▶ **Records supplied**:
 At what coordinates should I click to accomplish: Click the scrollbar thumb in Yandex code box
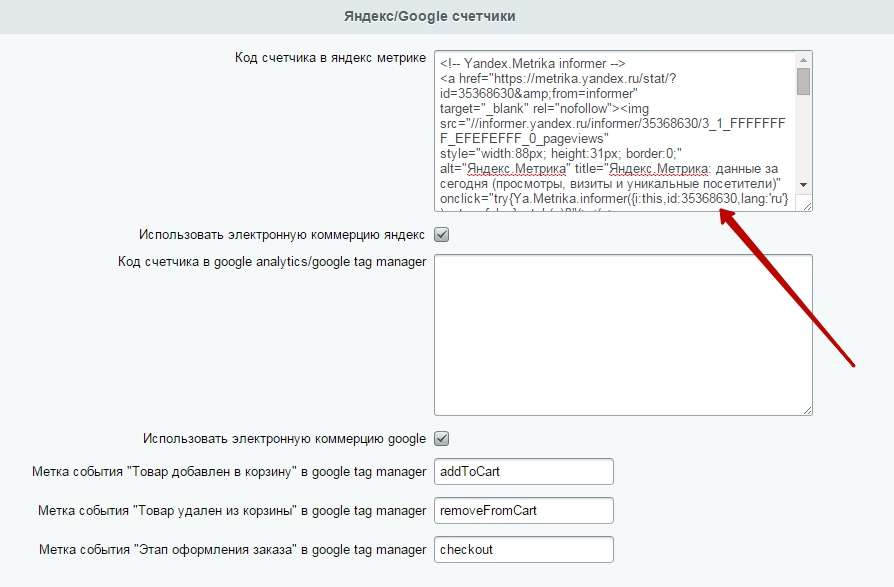point(803,81)
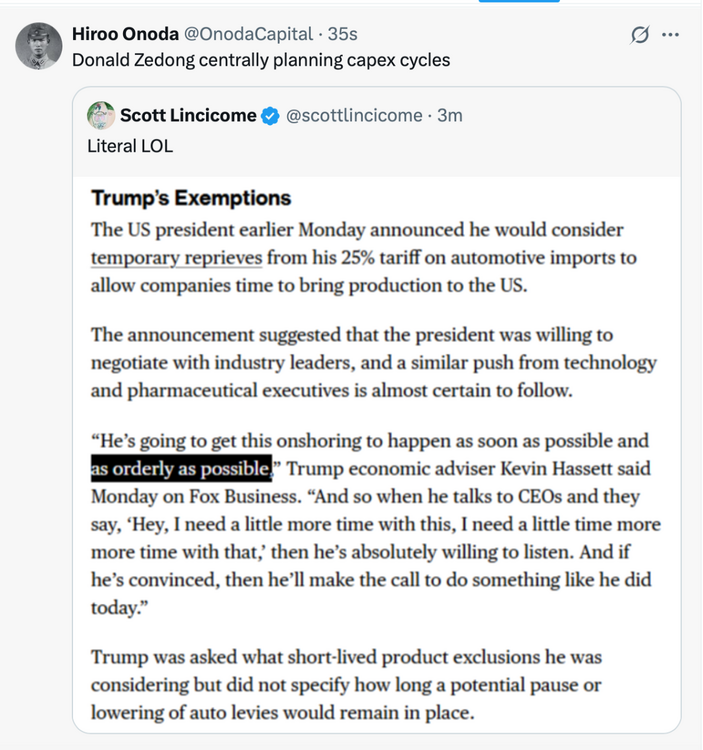Screen dimensions: 703x750
Task: Open the Hiroo Onoda display name link
Action: (x=125, y=34)
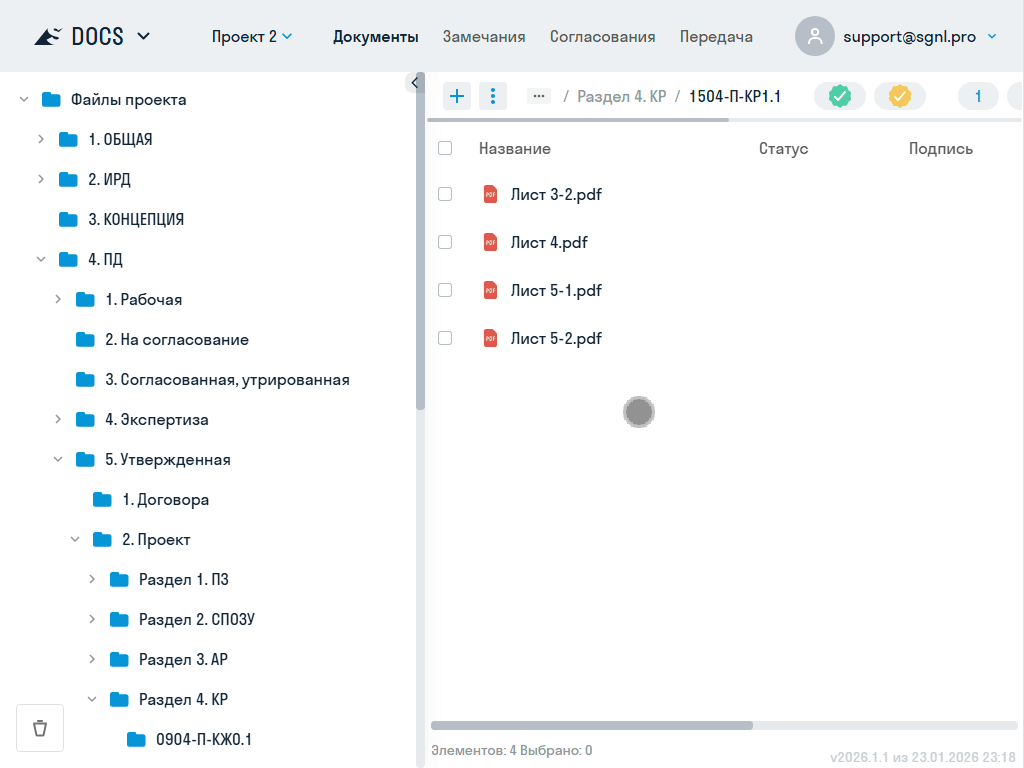This screenshot has height=768, width=1024.
Task: Click the green checkmark status badge
Action: coord(840,96)
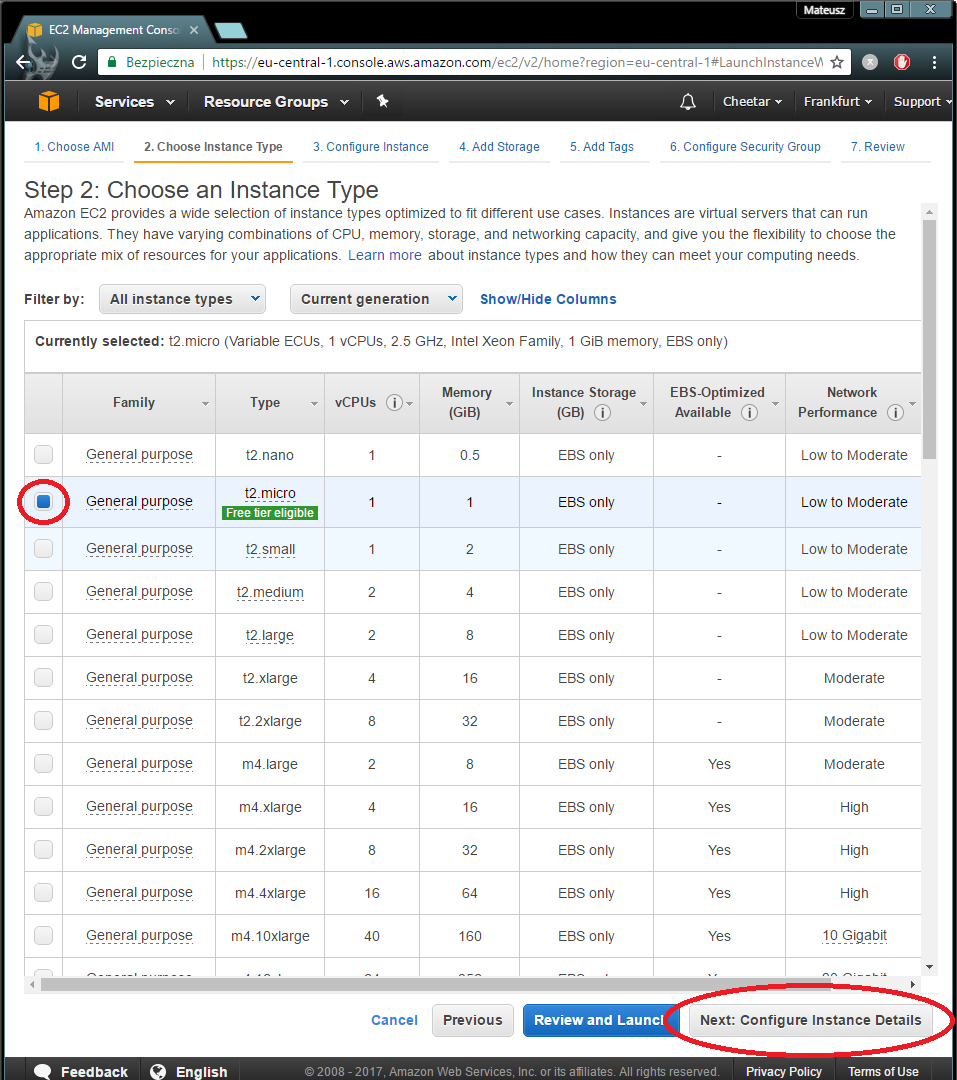Go to the 4. Add Storage tab
The width and height of the screenshot is (957, 1080).
pyautogui.click(x=499, y=147)
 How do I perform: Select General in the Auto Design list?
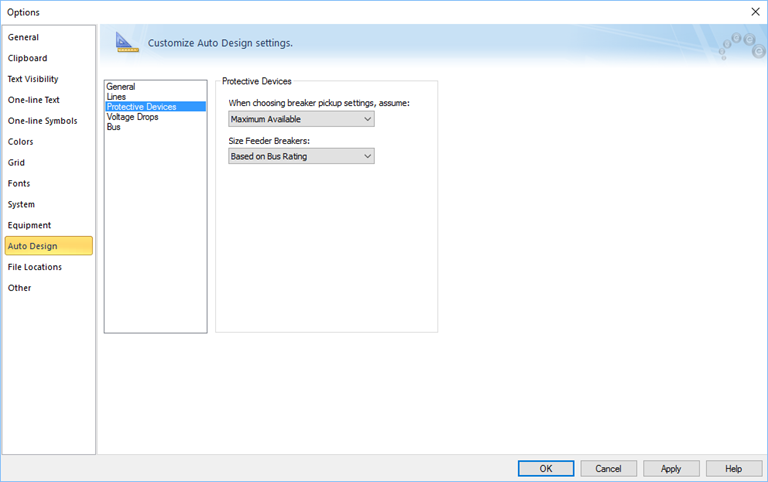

▶ **How to complete this task**: The answer should match the data above word for word, with no pictures in it.

▶ **Written solution**:
 At what coordinates should I click to accomplish: Click the scrollbar thumb in Yandex code box
point(803,81)
Screen dimensions: 703x750
Task: Open the Hiroo Onoda display name link
Action: (x=125, y=34)
This screenshot has height=768, width=1024.
Task: Click the green checkmark status badge
Action: coord(840,96)
Go to the 4. Add Storage tab
The width and height of the screenshot is (957, 1080).
pyautogui.click(x=499, y=147)
 How do I perform: Select General in the Auto Design list?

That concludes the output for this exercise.